■ **The problem**: Your task is to repeat the records exactly from the line containing "Task: Toggle the 51-100 positions checkbox" onward, through the final line.

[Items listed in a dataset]
▬▬▬

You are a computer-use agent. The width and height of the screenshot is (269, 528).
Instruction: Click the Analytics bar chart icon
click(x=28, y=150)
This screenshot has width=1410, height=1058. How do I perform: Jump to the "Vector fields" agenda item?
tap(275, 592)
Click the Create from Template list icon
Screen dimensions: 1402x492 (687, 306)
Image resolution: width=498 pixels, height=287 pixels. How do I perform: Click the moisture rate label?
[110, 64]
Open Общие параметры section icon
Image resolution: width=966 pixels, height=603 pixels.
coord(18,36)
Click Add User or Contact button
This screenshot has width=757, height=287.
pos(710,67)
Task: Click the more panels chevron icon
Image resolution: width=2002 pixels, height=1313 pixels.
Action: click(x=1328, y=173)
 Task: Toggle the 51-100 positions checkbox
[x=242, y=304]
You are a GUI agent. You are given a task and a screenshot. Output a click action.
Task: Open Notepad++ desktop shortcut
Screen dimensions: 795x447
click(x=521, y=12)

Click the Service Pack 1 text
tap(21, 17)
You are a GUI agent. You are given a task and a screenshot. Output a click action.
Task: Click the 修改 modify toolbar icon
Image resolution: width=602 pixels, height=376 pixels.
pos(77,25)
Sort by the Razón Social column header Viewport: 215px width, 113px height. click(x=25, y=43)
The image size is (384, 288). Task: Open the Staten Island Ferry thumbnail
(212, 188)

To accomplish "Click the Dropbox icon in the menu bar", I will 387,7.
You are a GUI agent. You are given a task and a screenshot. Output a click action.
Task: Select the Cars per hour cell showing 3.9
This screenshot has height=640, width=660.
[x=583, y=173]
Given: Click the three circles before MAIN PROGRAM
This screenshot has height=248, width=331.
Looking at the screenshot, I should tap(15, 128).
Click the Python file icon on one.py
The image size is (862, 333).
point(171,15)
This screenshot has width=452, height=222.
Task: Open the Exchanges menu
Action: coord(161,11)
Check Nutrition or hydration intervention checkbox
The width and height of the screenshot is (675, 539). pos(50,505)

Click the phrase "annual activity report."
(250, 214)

▬▬▬

■ **Solution below**:
 Task: Toggle the 51-100 positions checkbox
[x=242, y=304]
You are a GUI agent. You are given a task and a screenshot. Output a click action.
Task: Open Notepad++ desktop shortcut
Screen dimensions: 795x447
click(x=521, y=12)

Click the Service Pack 1 text
tap(21, 17)
You are a GUI agent. You are given a task and a screenshot. Output a click action.
Task: Click the 修改 modify toolbar icon
Image resolution: width=602 pixels, height=376 pixels.
pos(77,25)
Sort by the Razón Social column header Viewport: 215px width, 113px height. click(x=25, y=43)
The image size is (384, 288). Task: Open the Staten Island Ferry thumbnail
(212, 188)

To accomplish "Click the Dropbox icon in the menu bar", I will 387,7.
You are a GUI agent. You are given a task and a screenshot. Output a click action.
Task: Select the Cars per hour cell showing 3.9
This screenshot has height=640, width=660.
[x=583, y=173]
Given: Click the three circles before MAIN PROGRAM
This screenshot has height=248, width=331.
Looking at the screenshot, I should tap(15, 128).
Click the Python file icon on one.py
The image size is (862, 333).
point(171,15)
This screenshot has width=452, height=222.
Task: Open the Exchanges menu
Action: coord(161,11)
Check Nutrition or hydration intervention checkbox
The width and height of the screenshot is (675, 539). pos(50,505)

Click the phrase "annual activity report."
(250, 214)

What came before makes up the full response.